We thanked Teodorica for his hospitality and the neighbor for his generosity in securing the car for the night and headed for the cemetery, our last stop in Tecuci.  Valentin directed us through the lanes to a place to park the car just below the memorial to World War I veterans.  We walked to Mioara’s grave resplendent with flowers and a tall tombstone with pictures and inscriptions for the dead and all but the dates for Valentin and Teodorica for it is also the grave of Ilenutsa and the parents of Valentin and Ilenutsa and places waiting for Teodorica and Valentin.  I take the last of the pictures and try to roll the film only to find that the camera did not work and all the pictures for this whole trip are gone.  I am ready to cry.  I cannot remember all the pictures in my mind’s eye.

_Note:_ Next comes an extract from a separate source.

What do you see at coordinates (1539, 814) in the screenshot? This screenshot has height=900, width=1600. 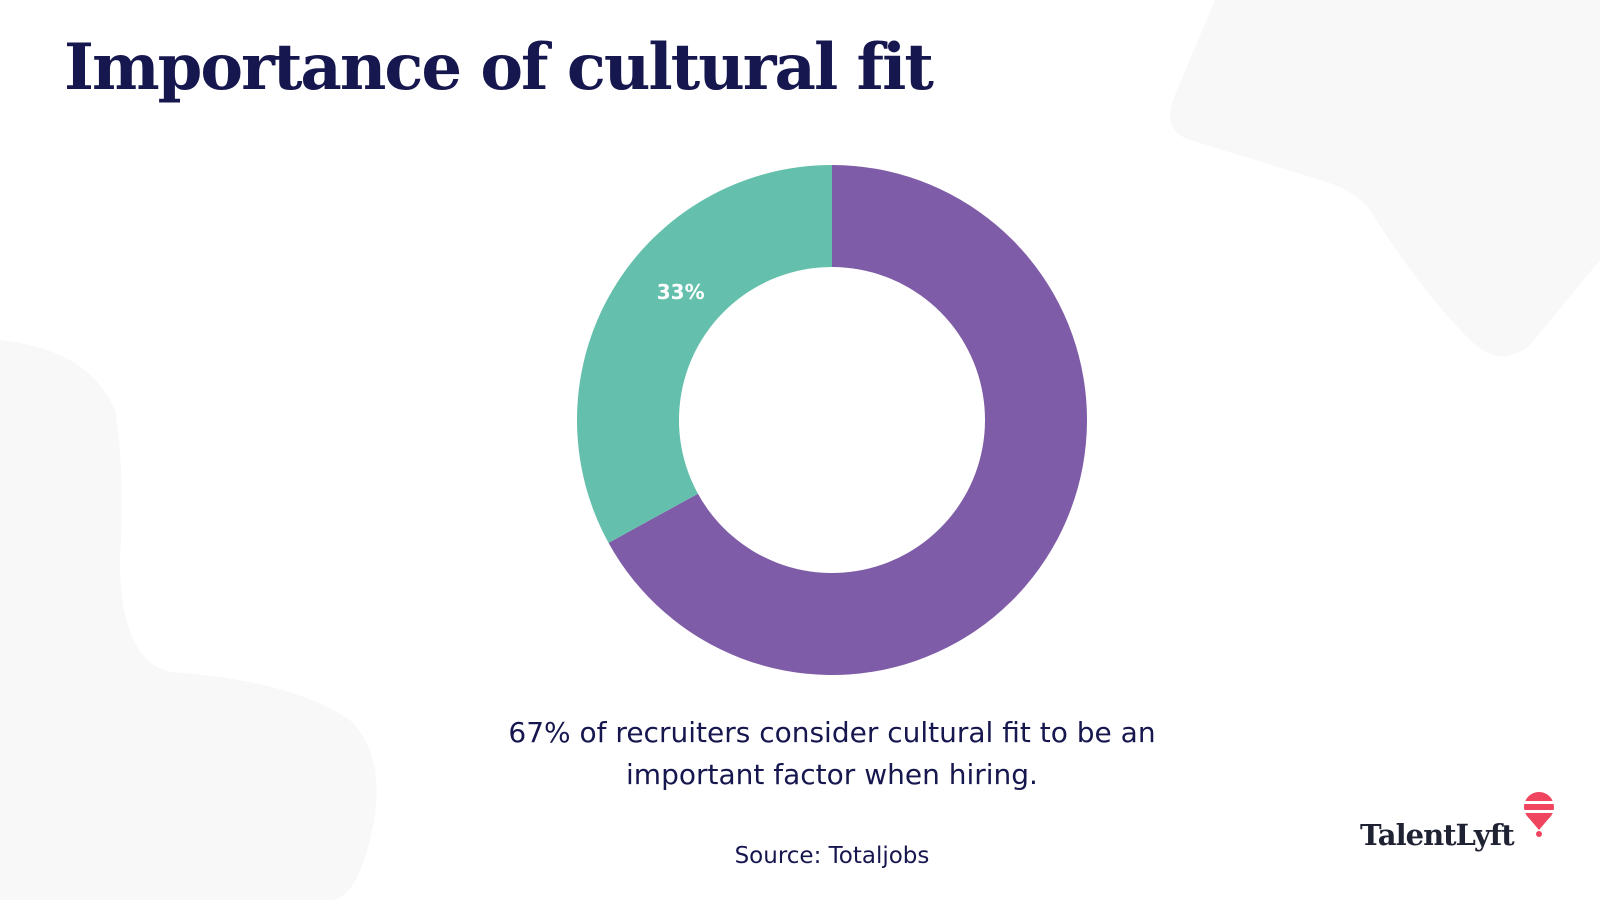 I see `balloon-icon` at bounding box center [1539, 814].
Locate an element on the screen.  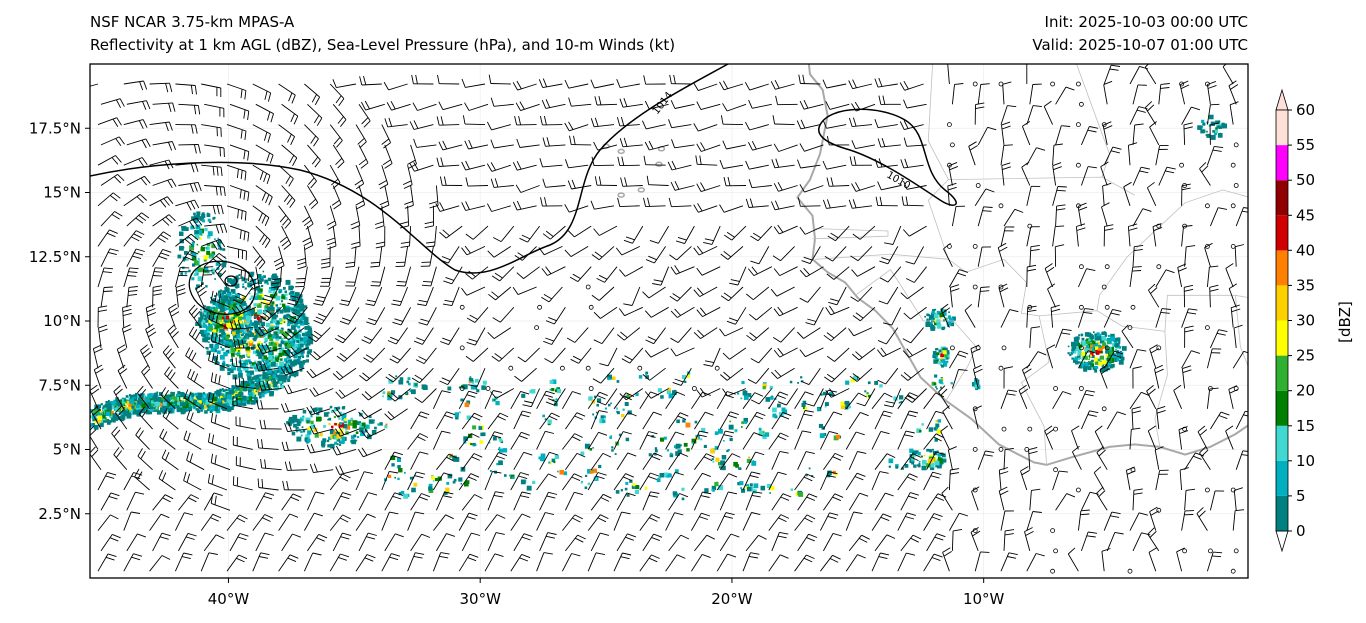
island is located at coordinates (621, 152).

The trip home was remarkable in that we took the shorter route home and found that the highway from Buzau was less crowded. From Urziceni we often had four lanes of newly paved road with patches of ongoing construction.  I actually drove 60 MPH for part of the way!  Four hours to drive 211 kilometers.  The first half more slowly due to the long lines in either direction slowed by the carts and horses with load after load of cornstalks - one with passengers asleep while the horse led the way!  There were roadside scenes of farmers working much as they have done for centuries.  Surely scenes and colors in the fall sunlight of just the type that inspired Van Gogh.  We stopped only to buy gasoline at the Shell station in Buzau.  We did not see a restaurant we were willing to try all along this drive so we drove straight to Bucharest and Piata Domeni, right near home, to eat at the Nicuresti at its tables with crisp white table cloths.  The Nicuresti had delicious, artfully presented food and excellent service.  It was established by people from the same village where we were received so hospitably by Alin’s friends.

We were happy to be home, ready for a nice hot bath!